> _Requirements_
Restate the extract on boarding houses, beginning at the words "21. Compare" and stopping after "the accommodation units.", and switch "Applicant" to "Taxpayer" throughout that span.

18. I do not believe that it is necessary to go further than the dictionary definitions of what constitutes a ``boarding house'' to show whatever the two garage premises converted to accommodation at 55 Birdwood Avenue, Umina were; they were not a boarding house.

19. Reference to cases makes the point even more. For example, in
Roberts v Waverley Municipal Council (1988) 14 NSWLR 423 at 430, Hope JA (with whom Samuels and McHugh JJA agreed) said:

``In ordinary parlance a boarding-house is a place where a business is carried on of providing food and lodging to the boarders, and the food comprises meals. It is a place where the boarders pay for their board and lodging, and the concept of a place where the boarders are not required to pay anything and do their own cooking is inconsistent with the natural meaning.''

20. In Case L75 (supra), the New Zealand Taxation Review Agency quoted Lord Goddard C J in
Honig v Redfern [1949] 2 All ER 15 at 17, namely:

``The general test, which has been laid down for many years, is that if the owner of a house who allows other people to live in it lives on the premises and it manages (sic) the premises himself, or if the owner has a servant resident on the premises to manage them on his behalf, the other people living in the house are lodgers, whereas if he does not live in the house but lets the whole house out to various people it is a letting out of the house in tenements and the persons occupying the tenements are not lodgers but tenants.''

21. Compare
Scarborough and Wife v Cosgrove [1905] 2 KB 805 per Collins MR (with whom Mathew J agreed) that there was a duty on the part of a boarding house keeper to take reasonable care for the safety of property brought by a guest into his house. At no time has it been suggested by the Applicant that it regarded itself as having any responsibility for


ATC 2078

the goods and possessions of the persons who occupied the accommodation units.

> _Supplied data_
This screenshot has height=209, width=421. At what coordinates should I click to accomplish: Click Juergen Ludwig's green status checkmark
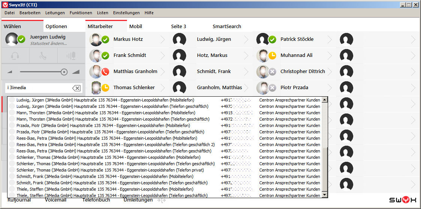(x=22, y=39)
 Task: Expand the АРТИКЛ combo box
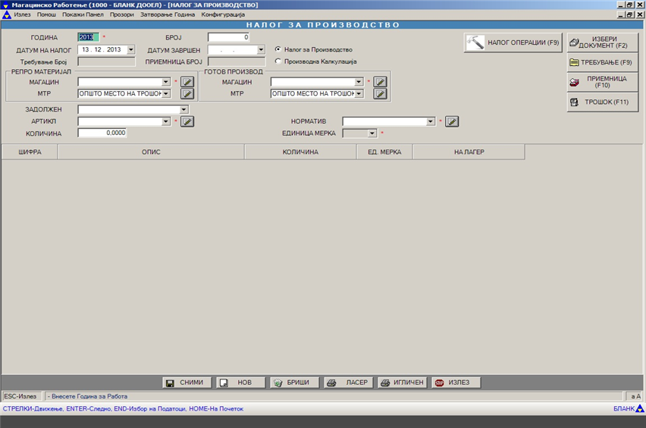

> _Finished exercise_
21. Compare
Scarborough and Wife v Cosgrove [1905] 2 KB 805 per Collins MR (with whom Mathew J agreed) that there was a duty on the part of a boarding house keeper to take reasonable care for the safety of property brought by a guest into his house. At no time has it been suggested by the Taxpayer that it regarded itself as having any responsibility for


ATC 2078

the goods and possessions of the persons who occupied the accommodation units.